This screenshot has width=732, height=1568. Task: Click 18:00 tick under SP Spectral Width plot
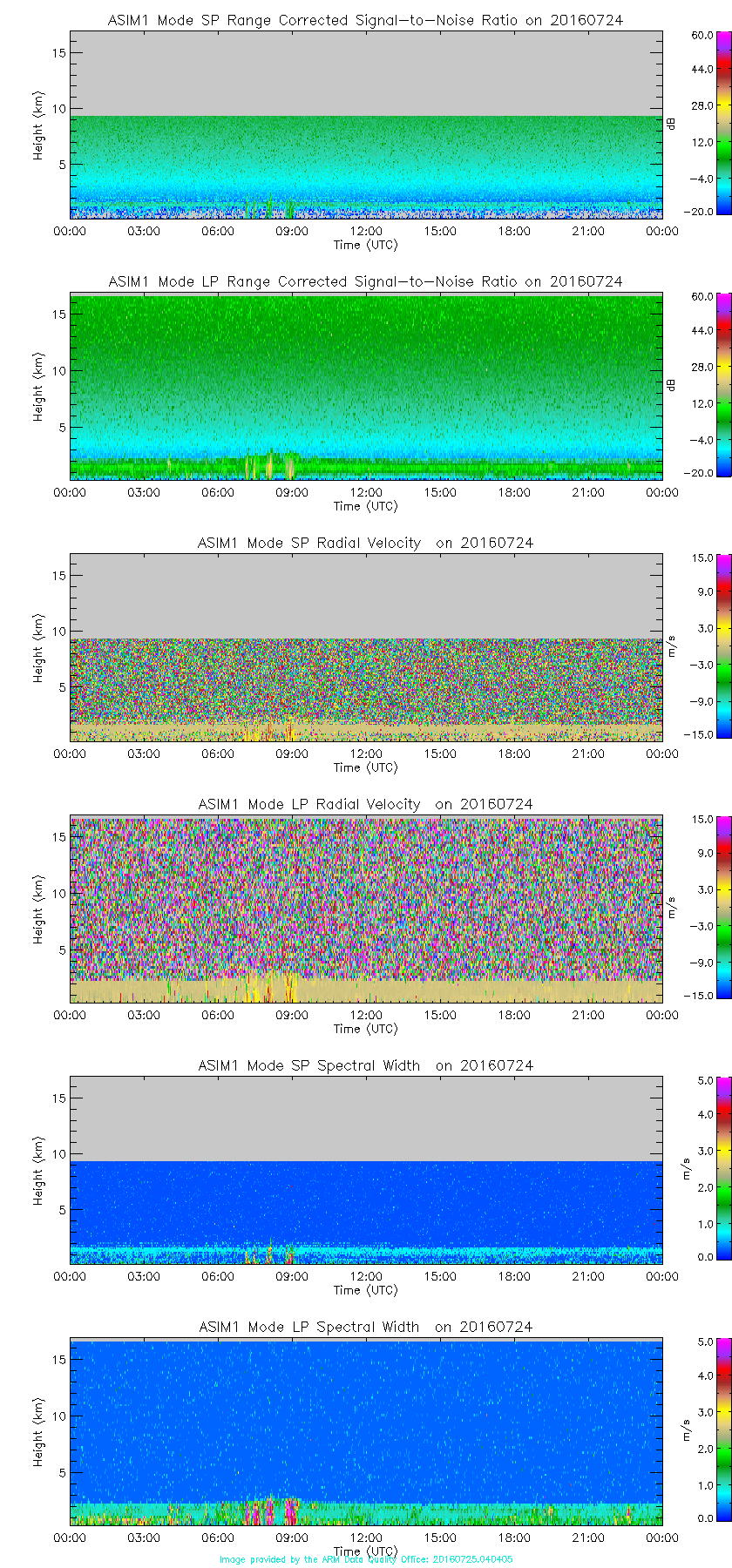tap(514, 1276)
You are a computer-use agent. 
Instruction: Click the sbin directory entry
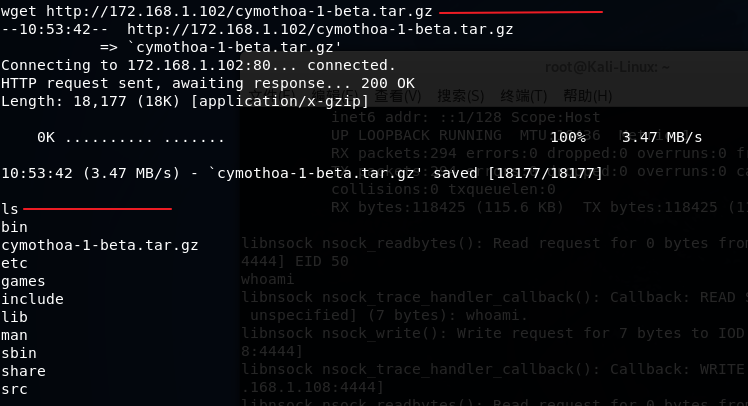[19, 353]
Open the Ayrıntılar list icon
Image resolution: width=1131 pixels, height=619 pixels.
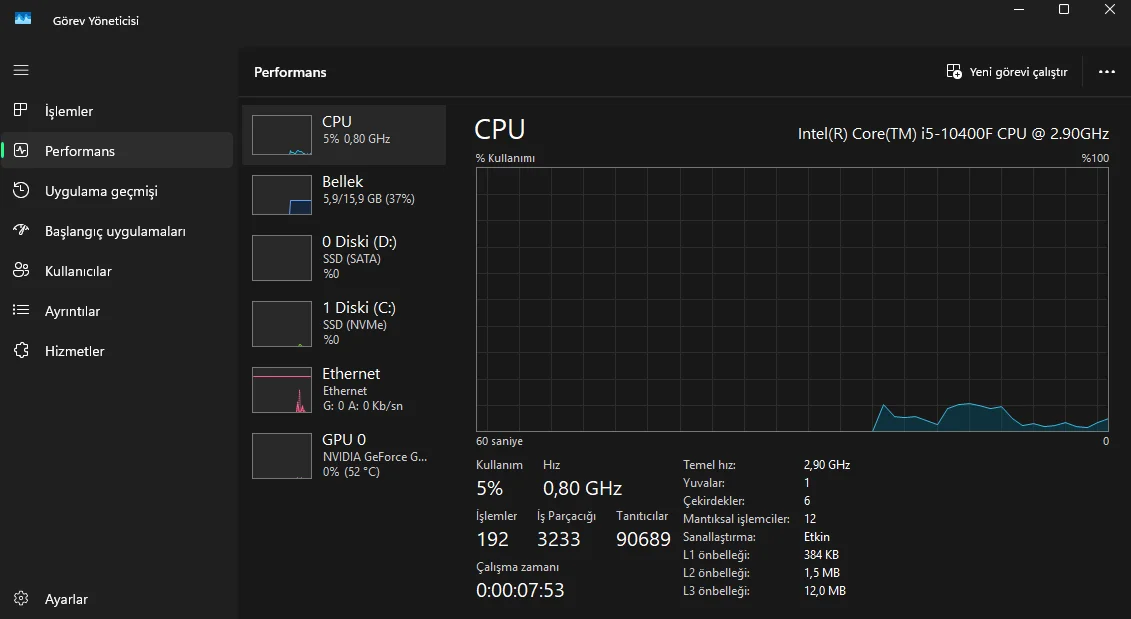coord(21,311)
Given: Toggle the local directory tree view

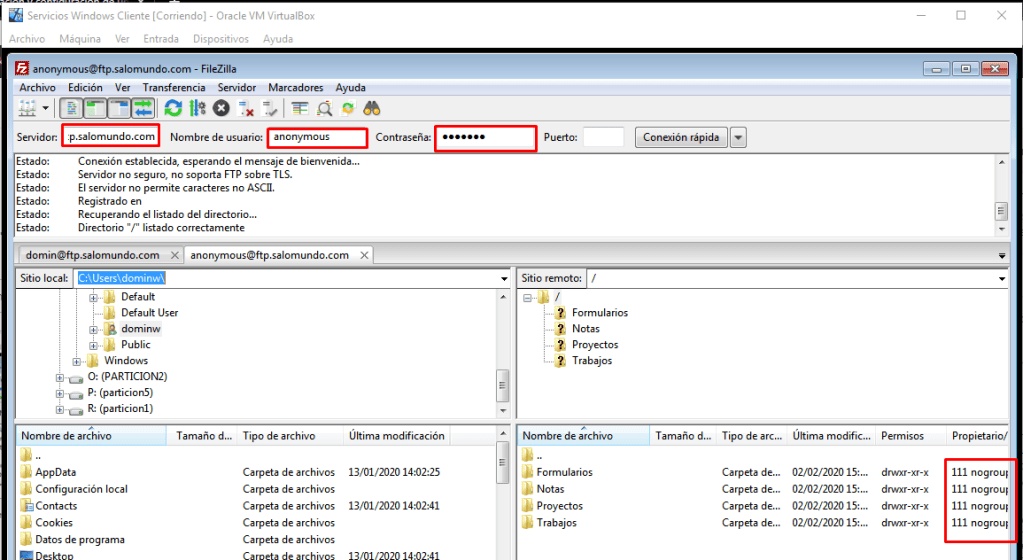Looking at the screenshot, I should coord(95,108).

Aim of the task: A complete and exact copy of the records is required. Exclude the pictures.

Response for this exercise:
This screenshot has width=732, height=1568. Task: Click 18:00 tick under SP Spectral Width plot
tap(514, 1276)
You are a computer-use agent. 
Instruction: Click the sbin directory entry
[19, 353]
Open the Ayrıntılar list icon
Image resolution: width=1131 pixels, height=619 pixels.
coord(21,311)
Given: Toggle the local directory tree view

Looking at the screenshot, I should coord(95,108).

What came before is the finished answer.